Particle Electron 3G for vehicle application

We currently have data logging implemented in one of our products. Currently, users download logs from vehicles using Android BlueTooth and this gets automatically uploaded from the Android to our web portal. The customer has a Desktop analysis software we supply them that retrieves logs from our web portal to their desktop.

What we want to do is change the upload to be near real time. ie. Each time a record is created, it is sent direct via GPRS to web portal. If internet not available then we need to be able to store and forward when it becomes available.

The data will come into the Electron via RS485 (converted to 3.3V TTL). The only other function we need is a real time clock to be able to time/date stamp each record at the vehicle.

Is the Electron suitable to provide the functions we require and can be purchase the Hardware with SIM account but have data go to our existing portal in our packet format?


What kind of micro controller are you using right now? and I would say yes you can uses the electron for this type of product. I guess you would be cutting the middleman. Now the big question is how much data does the device produce normally. I would start there.

Thanks for your response.

Is the RTC built into Electron and only require backup battery? If so, I could synch this local clock from web when connected and let it free-run when web not available.

This will be a retro-fit box that attaches to the RS485 bus and obtains data from it.
Only using small amounts of data from 250k to 500k per month max per vehicle/Sim.

What do you mean by middleman, are you referring to online api?

Yes, and normally the provided LiPo is also the RTC backup battery. If you want another backup battery (e.g. because you won’t need the LiPo *), you should remove a 0Ohm bridge between 3v3 and VBAT - in bigger batches you may be able to get Electrons with that bridge unpopulated.
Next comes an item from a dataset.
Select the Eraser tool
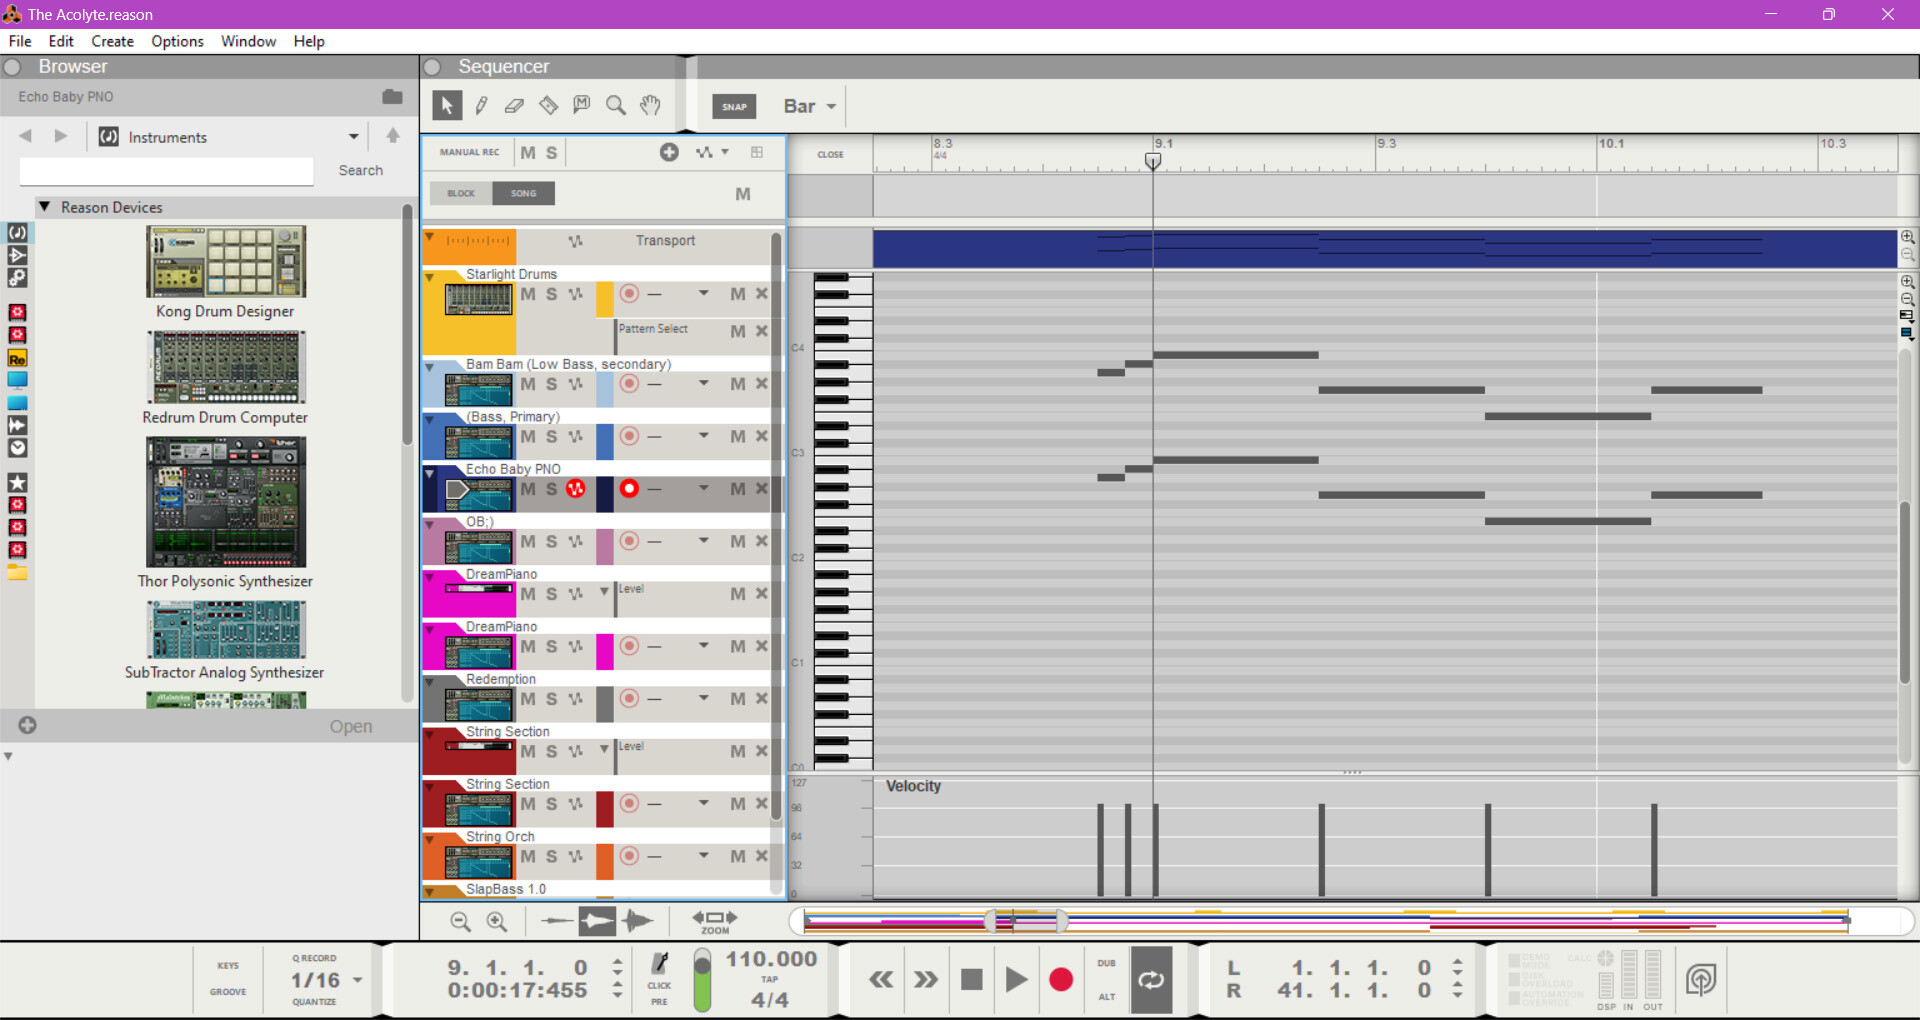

A word of caution, the cellular module does have rather fast current demands at times and the LiPo will act as a quick supply for that, but if you want to go without it, you need to ensure your own power source can be as quick too (e.g. extra buffer caps).

Thanks for the advice,
I will get some hardware and have a play. The good thing is I can develop the app and test without making the finished hardware and then to complete I will make a base-board with RS485 to TTL for incoming data and a power supply with some protection and smoothing.
Using the SIM cards from means all the units will set up the same for web access and I can manage the customer billing online. Though customers will need a sim for every vehicles, the cots will easily offset the cost of their time to move near a vehicle and connect and download using the current Android method.